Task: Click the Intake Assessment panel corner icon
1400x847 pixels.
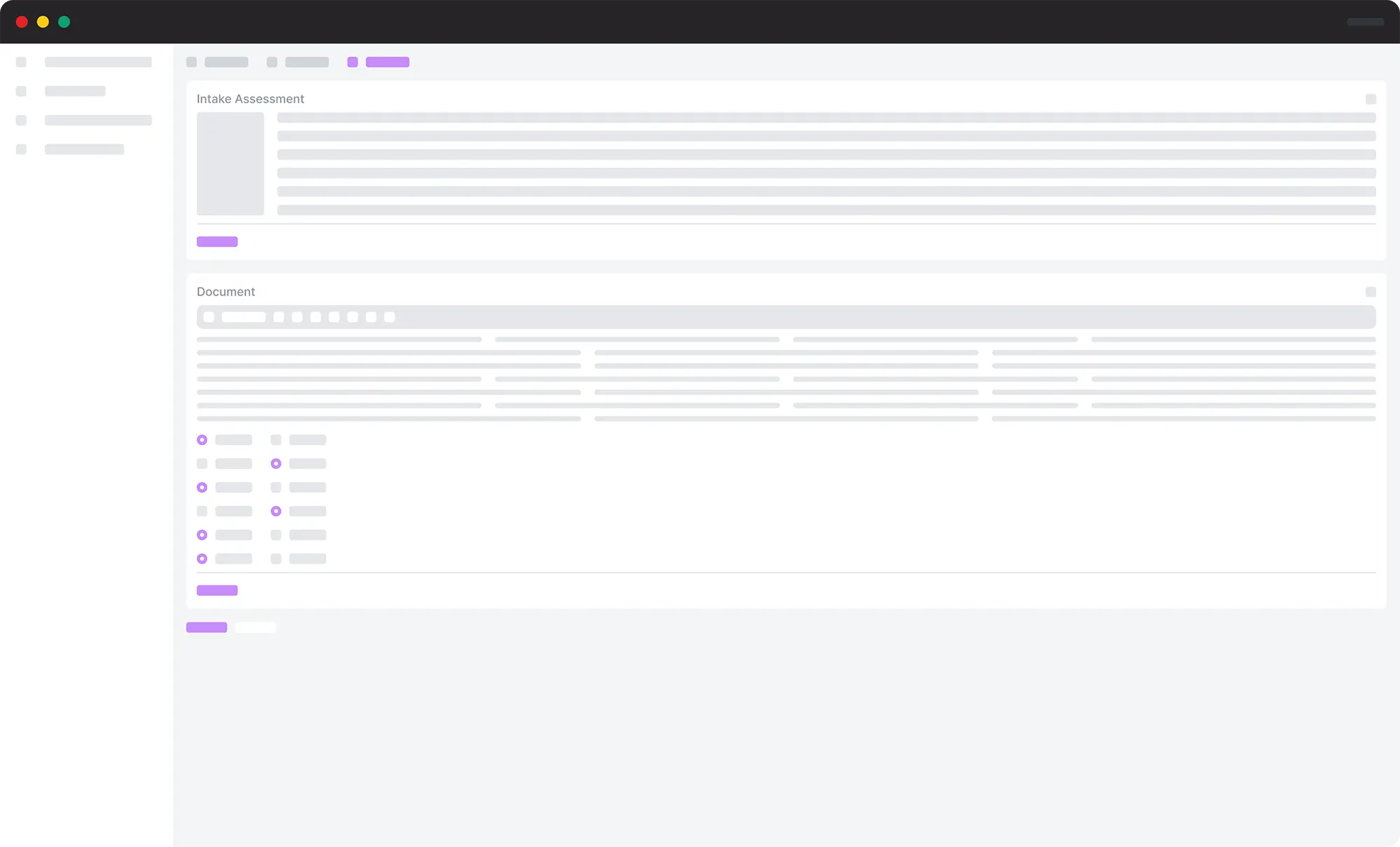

-.-.-

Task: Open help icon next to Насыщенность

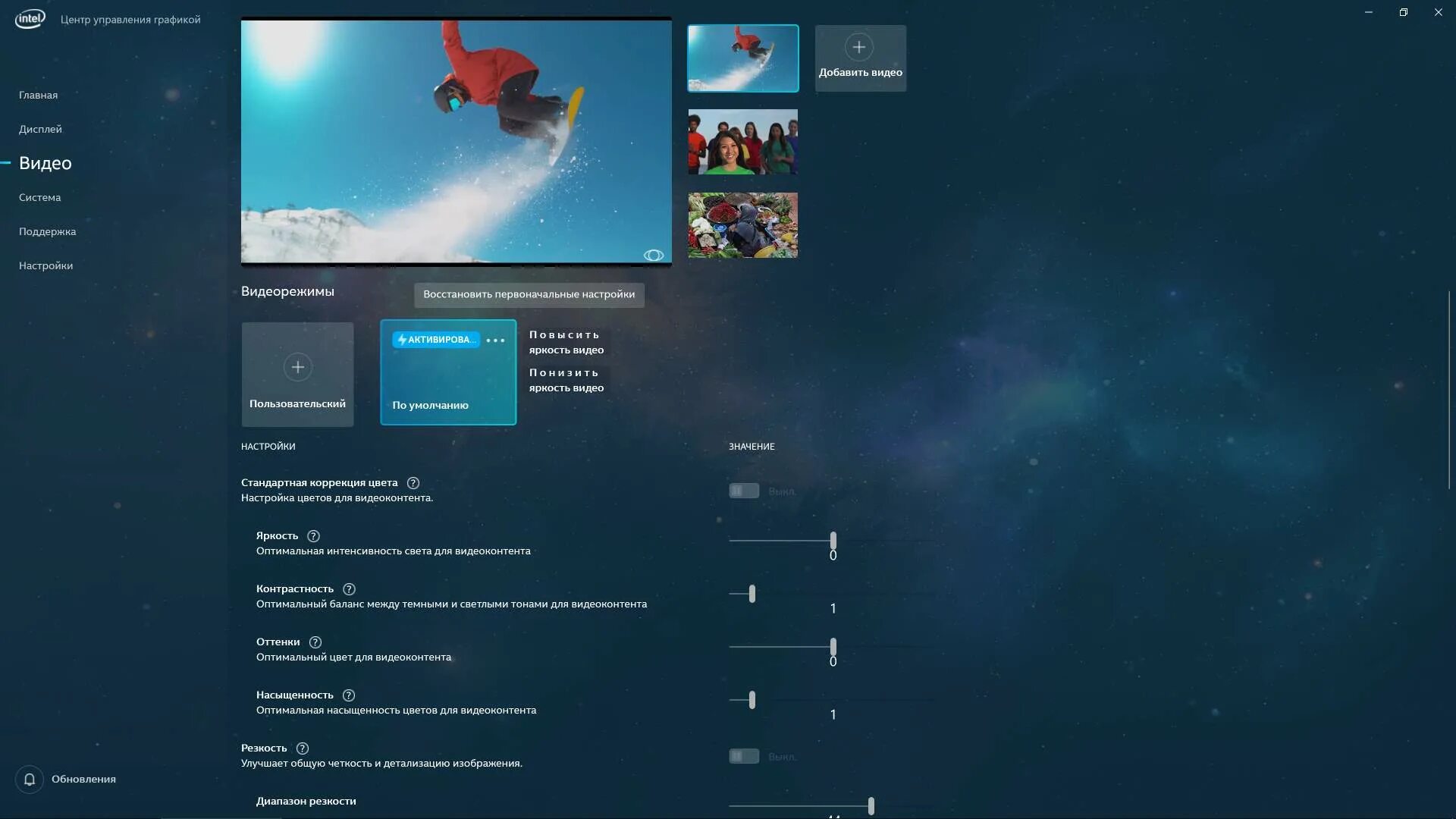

-.-.-

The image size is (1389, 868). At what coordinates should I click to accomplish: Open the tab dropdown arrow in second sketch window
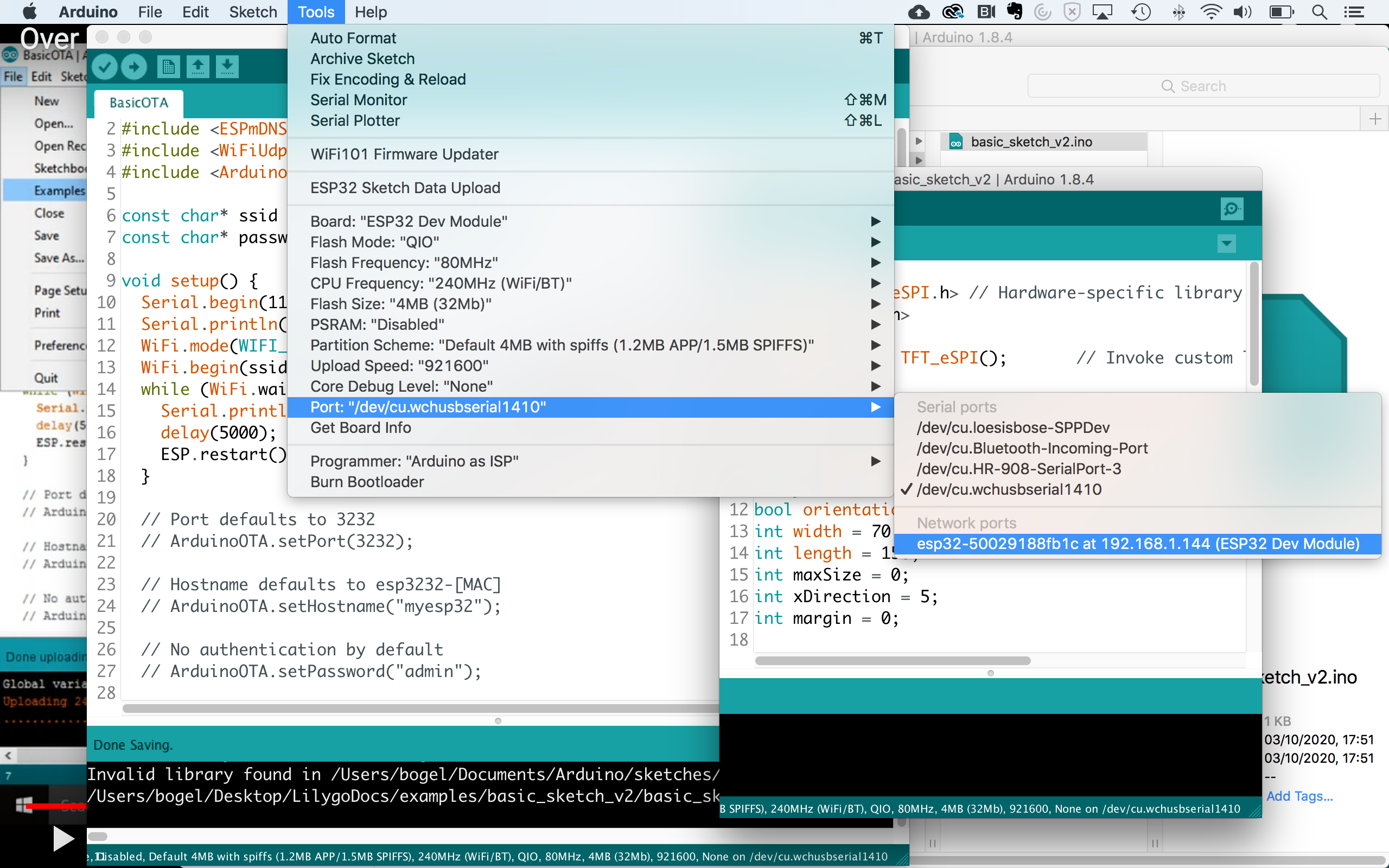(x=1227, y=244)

-.-.-

Every line of the listing that includes the word "Task" must be copied.

Problem solution |
Task: Click the Intake Assessment panel corner icon
Task: Open help icon next to Насыщенность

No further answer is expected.